Make a listening guide for music from On the Waterfront


You will benefit from making a preliminary draft first and listening to the piece several
times to make your decisions.
1-2 page, single-spaced text if using a computer, but leave a line space between items in
your musical guide.
The subject of this assignment is an excerpt from Leonard Bernsteins music for On the
Waterfront (Track 10 on our course CD). For the assignment, you will focus on the music
rather than the film.
The purpose of the assignment is to:
1) practice listening skills 2) review music terms (see chapter 3 in our book, and class
notes from the beginning of the term), 3) use the terms in the context of written prose,
and 4) develop good descriptions for your imaginary reader that connect musical sound to
ideas and effects
Most movie soundtracks dont have a cohesive form, but are a succession of cues that are
removed from each other in time in the context of the film. The music from On the
Waterfront, however, was arranged by Bernstein into a twenty-minute piece of music for
concert performance. Track 10 gives us the beginning of this piece.
How to make a musical guide:
First, listen to the whole excerpt (about five and a half minutes long), and jot down the
times (e.g. :35 to indicate thirty-five seconds from the beginning of the track, etc.) you
hear something jump out at you - like a sudden change in volume, tempo, or the entrance
of a new instrumental sound. You should listen more than once to figure out what the
most important moments are, and when they occur.

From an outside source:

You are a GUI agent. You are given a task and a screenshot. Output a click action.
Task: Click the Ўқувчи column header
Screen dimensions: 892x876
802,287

Big changes in timbre, tempo, mood, usually indicate a new section in the overall musical
form. Your main task is to make clear where these big sections begin and end, and
describe the distinguishing characteristics in each section.
You may list and describe as many important musical moments as you like, but set the
three most important ones in boldface. For your three most important moments, provide
two or more sentences describing what you hear in terms of musical features (again, see
chapter 3), and what the effect is (this part is subjective, and creative: you can say things
like, the sound of the woodwind instruments evokes a natural setting on a calm day or
the stinger chord makes it seem like a monster has just appeared). These descriptions
do not need to reflect what actually happens in the film On the Waterfront. You may
make the guide before or after seeing the film.